Pendekatan baru Treu tersebut mengisyaratkan perubahan sikap di kalangan guru dalam merancang dan melaksanakan pengajaran komputer yang ramah terhadap perempuan. Antara lain, berilah peluang murid perempuan untuk menjawab pertanyaan seleluasa murid lelaki dan jangan diinterupsi. Jika mereka kesulitan menjawab pertanyaan, jangan alihkan kepada murid lelaki untuk menjawabnya. Hal ini akan hanya memberikan pesan yang salah.

Alokasikan waktu yang sama bagi murid perempuan dan lelaki dalam mempelajari dasar-dasar penguasaan komputer, sehingga siswa perempuan mendapat keyakinan kuat bahwa mereka berangkat dari keterampilan awal yang juga sama. Tidak kalah pentingnya, harus dirancang program bimbingan (mentoring) yang membukakan akses para siswa perempuan terhadap kalangan akademisi dan profesional perempuan untuk menjadi role model mereka.

Untuk yang terakhir ini, kita dapat belajar dari keberadaan lembaga MentorNet di AS. MentorNet (www.advancingwomen.com/wk_mentornet.html) adalah program penasehat nasional industri elektronik untuk perempuan, baik untuk yang telah menyelesaikan atau pun tidak menyelesaikan pendidikan, dalam bidang sains dan teknik.

Lembaga ini membuat suatu hubungan antara siswa dan mentor sukarela dari industri serta perusahaan tertentu melalui kontak dengan surat elektronik (e-mail).
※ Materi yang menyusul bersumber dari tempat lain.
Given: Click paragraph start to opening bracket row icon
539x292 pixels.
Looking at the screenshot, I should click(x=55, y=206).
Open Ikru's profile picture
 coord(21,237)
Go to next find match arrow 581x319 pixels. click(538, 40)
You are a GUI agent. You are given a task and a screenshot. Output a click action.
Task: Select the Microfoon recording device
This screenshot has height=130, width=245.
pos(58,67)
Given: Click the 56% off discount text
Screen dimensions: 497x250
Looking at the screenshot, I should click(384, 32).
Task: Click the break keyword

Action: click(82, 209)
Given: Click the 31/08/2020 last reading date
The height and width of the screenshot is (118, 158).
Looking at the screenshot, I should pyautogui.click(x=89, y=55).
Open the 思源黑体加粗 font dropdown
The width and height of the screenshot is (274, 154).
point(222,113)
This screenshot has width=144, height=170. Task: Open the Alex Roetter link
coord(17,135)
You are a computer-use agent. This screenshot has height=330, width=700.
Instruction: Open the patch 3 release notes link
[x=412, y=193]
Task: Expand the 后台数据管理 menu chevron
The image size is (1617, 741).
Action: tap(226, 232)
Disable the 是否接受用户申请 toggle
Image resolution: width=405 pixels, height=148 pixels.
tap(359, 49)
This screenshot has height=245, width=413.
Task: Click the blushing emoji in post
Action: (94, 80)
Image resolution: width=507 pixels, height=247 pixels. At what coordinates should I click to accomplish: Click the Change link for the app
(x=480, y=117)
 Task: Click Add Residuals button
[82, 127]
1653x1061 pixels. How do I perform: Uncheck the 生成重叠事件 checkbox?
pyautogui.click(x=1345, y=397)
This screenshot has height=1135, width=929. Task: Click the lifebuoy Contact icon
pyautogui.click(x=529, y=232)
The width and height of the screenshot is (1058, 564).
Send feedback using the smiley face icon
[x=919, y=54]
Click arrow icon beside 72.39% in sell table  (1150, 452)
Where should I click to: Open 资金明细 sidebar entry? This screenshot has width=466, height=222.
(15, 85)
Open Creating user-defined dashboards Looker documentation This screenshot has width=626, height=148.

Proses yang diperoleh dari pengalaman profesional dan relawan ini membantu siswa dalam memperoleh wawasan mengenai karier, bimbingan belajar dan nasehat yang didasarkan pada pengalaman, dukungan, semangat dan akses terhadap jaringan profesional.

Untuk merespons perkembangan teknologi informasi yang cepat, peranserta Kartini-Kartini muda kita adalah keniscayaan. Oleh karena itu, pendidikan dan karier di bidang teknologi informasi ini harus ditumbuhsuburkan sejak dini. Kalangan guru, orang tua dan mentor, dituntut memberikan informasi dan perilaku yang tepat guna menyemaikan benih-benih ketertarikan terhadap teknologi informasi yang secara naluriah dimiliki oleh siswa laki-laki atau pun perempuan.

Janganlah hanya karena kekolotan pemahaman, kepicikan dan kebutaan kita terhadap masa depan, berakibat sangat fatal di mana jutaan Kartini-Kartini muda kita terbunuh peluangnya untuk berkiprah di dunia teknologi informasi justru diawali ketika mereka duduk di bangku sekolah ! ***


Bambang Haryanto, konsultan komunikasi. Alumnus Universitas Indonesia.